An alternative explanation for the positive association between IG concentrations and oviposition in Nieminen et al. (2003) is that the presence of butterfly eggs on leaf tissues leads to an induction of IGs in the plant. Studies of other insects have reported that allelochemicals in plants can be induced through oviposition and the presence of eggs on, or imbedded in, the leaf surface (Agrawal 2000; Colazza et al. 2004; Hilker et al. 2005). Induction of IGs by M. cinxia oviposition has not been investigated thus far, but IG production in P. lanceolata can be induced both by fungal infection (Marak et al. 2002) and by herbivory (Darrow and Bowers 1999; Stamp and Bowers 2000). Furthermore, Peñuelas et al. (2006) found that the leaves of Lonicera implexa (Camprifoliaceae) with egg clusters of Euphydryas aurinia (a close relative of M. cinxia) had 15-fold higher concentrations of IGs than leaves directly opposite on the same plant.

Plant size as well as chemistry may influence butterfly oviposition choice. Large plants may receive more eggs than small plants simply because they are visually conspicuous and difficult to leave accidentally after alighting. If the butterfly can perceive size, then large plants may also be used because they are more suitable for larval development. For instance, the gregarious M. cinxia larvae seldom move to another individual plant during early instars (although this can happen, see “Results”), so they would benefit from a large oviposition plant (Kuussaari et al. 2004). Indeed, Nieminen et al. (2003) found that naturally occurring egg clusters tended to occur on larger than average plants. More generally, the ‘plant vigor hypotheses’, elaborated by Price (1991), predicts that vigorous pants that reach a larger than average size should be preferred by herbivores. Both plant biomass and nutritional quality may be higher in vigorous plants (Heisswolf et al. 2005; Lastra et al. 2006).

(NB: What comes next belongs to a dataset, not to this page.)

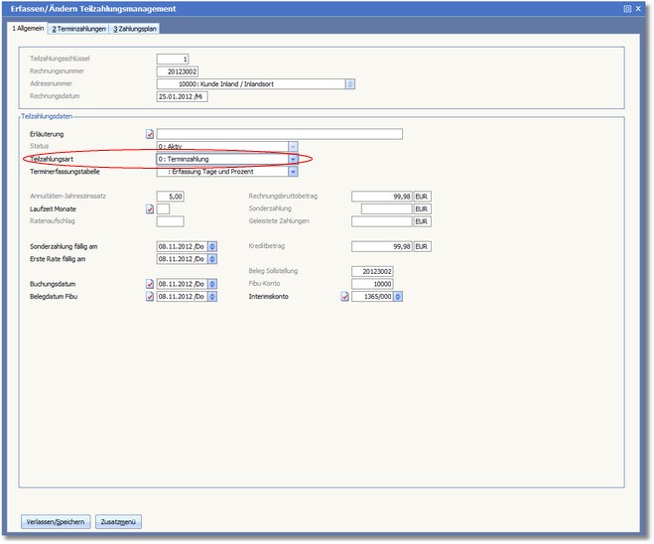Click into the Erläuterung text field
Image resolution: width=654 pixels, height=544 pixels.
279,134
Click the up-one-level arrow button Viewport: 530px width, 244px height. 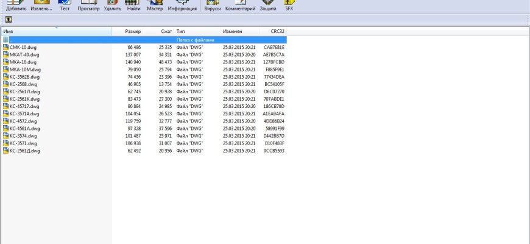point(9,20)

We performed a set of dual- and multiple-choice experiments in cages and in the field to answer the following questions: (1) What is the effect of P. lanceolata plant chemistry on the oviposition behavior of M. cinxia? (2) Does oviposition cause induction of IGs in the host plant? (3) What is the effect of plant size (measured as number of leaves) on the oviposition behavior of M. cinxia butterflies?

Methods and materials

Study Species

M. cinxia (Glanville fritillary) butterflies used for these experiments were the offspring of field-caught butterflies from Åland, SW Finland. In Åland, the butterflies fly in June and lay large clusters (150–200 eggs) on the underside of leaves of P. lanceolata and Veronica spicata L. (Plantaginaceae) (Kuussaari et al. 2000). Larvae hatch after 2–4 weeks depending on the temperature. The larvae spin a communal web on the host plant and feed gregariously throughout the summer. Because of restricted mobility, small larvae usually depend on the host plant the adult female chose for oviposition. Larvae diapause gregariously as L5 in a silk winter nest and become active again in spring. In the last instar (L7), larvae disperse and feed individually. They pupate within the vegetation in mid May (Kuussaari et al. 2004).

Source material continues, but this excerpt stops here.